First published at http://www.calmer-you.com
The mind is a curious thing (as if you didn’t know that already!).
It doesn’t always behave as we would think and often we do things that seemingly defy logic, all because of the way our brains process things
Here are some of the most interesting psychological phenomena we ALL do and how you can use them for your advantage.
Ever noticed how when you’re given a compliment and a criticism, it’s often the criticism that stays in your mind? This is due to negativity bias; whereby negative events, thoughts or emotions are more likely to effect our psychological state than neutral or positive ones. It causes us to more easily forget about positive things and instead dwell on the negative. Neuropsychologist Rick Hanson, Ph.D states that ‘our brains are like Velcro for negative experiences, and like Teflon for positive ones.’
In the past this may have helped to keep us safe from all the dangers that were around as we were evolving, but now, it tends to hold us back and make us less happy.

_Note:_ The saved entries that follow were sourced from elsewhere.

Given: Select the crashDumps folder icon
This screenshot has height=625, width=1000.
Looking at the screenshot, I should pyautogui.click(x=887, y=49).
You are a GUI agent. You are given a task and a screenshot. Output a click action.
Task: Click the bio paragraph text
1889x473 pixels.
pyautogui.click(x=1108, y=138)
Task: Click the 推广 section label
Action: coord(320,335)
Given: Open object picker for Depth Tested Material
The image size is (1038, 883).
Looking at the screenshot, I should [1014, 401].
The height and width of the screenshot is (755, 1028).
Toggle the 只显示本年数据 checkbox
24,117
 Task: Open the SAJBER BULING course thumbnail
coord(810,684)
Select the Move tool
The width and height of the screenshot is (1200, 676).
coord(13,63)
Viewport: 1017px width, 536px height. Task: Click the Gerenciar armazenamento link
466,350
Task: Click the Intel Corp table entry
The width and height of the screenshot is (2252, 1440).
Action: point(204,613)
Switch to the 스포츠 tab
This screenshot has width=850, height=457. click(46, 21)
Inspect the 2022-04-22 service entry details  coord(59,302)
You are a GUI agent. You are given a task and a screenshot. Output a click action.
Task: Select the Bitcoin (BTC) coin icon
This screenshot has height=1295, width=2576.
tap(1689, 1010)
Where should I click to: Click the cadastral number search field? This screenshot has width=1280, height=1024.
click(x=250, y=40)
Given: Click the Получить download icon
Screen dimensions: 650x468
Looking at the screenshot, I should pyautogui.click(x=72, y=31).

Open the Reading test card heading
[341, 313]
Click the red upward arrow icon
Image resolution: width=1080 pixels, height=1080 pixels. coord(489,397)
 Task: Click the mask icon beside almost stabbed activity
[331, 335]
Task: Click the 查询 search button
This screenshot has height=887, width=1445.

To counteract this, try to make the positive stuff stick. Make a note of compliments, things that went well, bits of luck and positive feedback that you’ve received and refer back to it to often so that it stays front my mind.
This is often known as the Baader-Meinhof phenomenon. Ever found that when you hear of a new TV programme for the first time, for example, you then start to see references to it everywhere?
This is due to two things going on. Firstly, the psychological phenom known as ‘selective attention’; when you have a new idea and then you ‘unconsciously’ look for it and notice it everywhere.
Secondly, ‘confirmation bias’ is happening here, where if you hold a belief, you unconsciously search for evidence to support that belief. This causes you to unconsciously seek out the new TV show and to reinforce the belief that references to it really are everywhere!
How can you use this to your benefit? Start to consciously think positive thoughts and make lists of things you’re grateful for. This helps to hack your brain so that you unconsciously seek out positive things and stuff to be grateful about.
You can’t actually multitask
We think we’re being reeeeeally clever when we try to do several things at once, but in fact, multitasking is a myth.
Our brains are in fact switching quickly from one task to another.
A recent study found that people talking on their mobile phones were less likely to notice a clown on a unicycle go past them and more likely to bump into people.
So if you really want to do something well, just do one thing at a time and give all of your attention to it.
Say you’re thought of as likeable, a good person and competent by another person (and I’m sure you are). Studies have shown that if you do something wrong (mess up a presentation, fall on your face or openly admit to failures) then you’re likely to be seen as MORE likeable and an EVEN better person, compared with someone who doesn’t commit a blunder.
So don’t worry about making mistakes in front of others, it could very likely improve their opinion of you.
The Pygmalion effect
A study in the late 1960’s looked in to how ‘belief’ in a person’s abilities can impact the results that they get. Researchers told a group of teachers in a school that a certain number of children we ‘gifted’ (these children were, in reality, chosen at random). They found that the fact that the teachers believed in the abilities of these children, meant that they unconsciously changed their behaviour to support and encourage them in subtle ways. This resulted in significant improvements in the school results of the children in the ‘gifted’ group.
What does this mean for you? It supports the idea that by believing in ourselves and other people, we can support ourselves and others to get better results.
Another reason not to be so hard on yourself, to support and encourage yourself, and to aim high, for the things that you really want.
We often think we’re taking in the world like a tape recorder recording whats really there.
At any moment we’re exposed for over 40 million bits of information. It would be information overload for our poor little brains to handle all that data, since our conscious minds only take in 40 bits of information per second. That’s a whole lotta information that we’re missing out on.
To try to make sense of things in the best way we can, we ‘delete’ things which aren’t relevant, important or what we’re not directly focused on.
We’re often filtering information according to what we already believe about the world.
In the ‘Invisible Gorilla’ experiment, participants were asked to focus on a video of people passing a basketball. When a man in a gorilla suit walked in and out of the scene on the screen, half of the participants watching the video failed to notice the gorilla at all.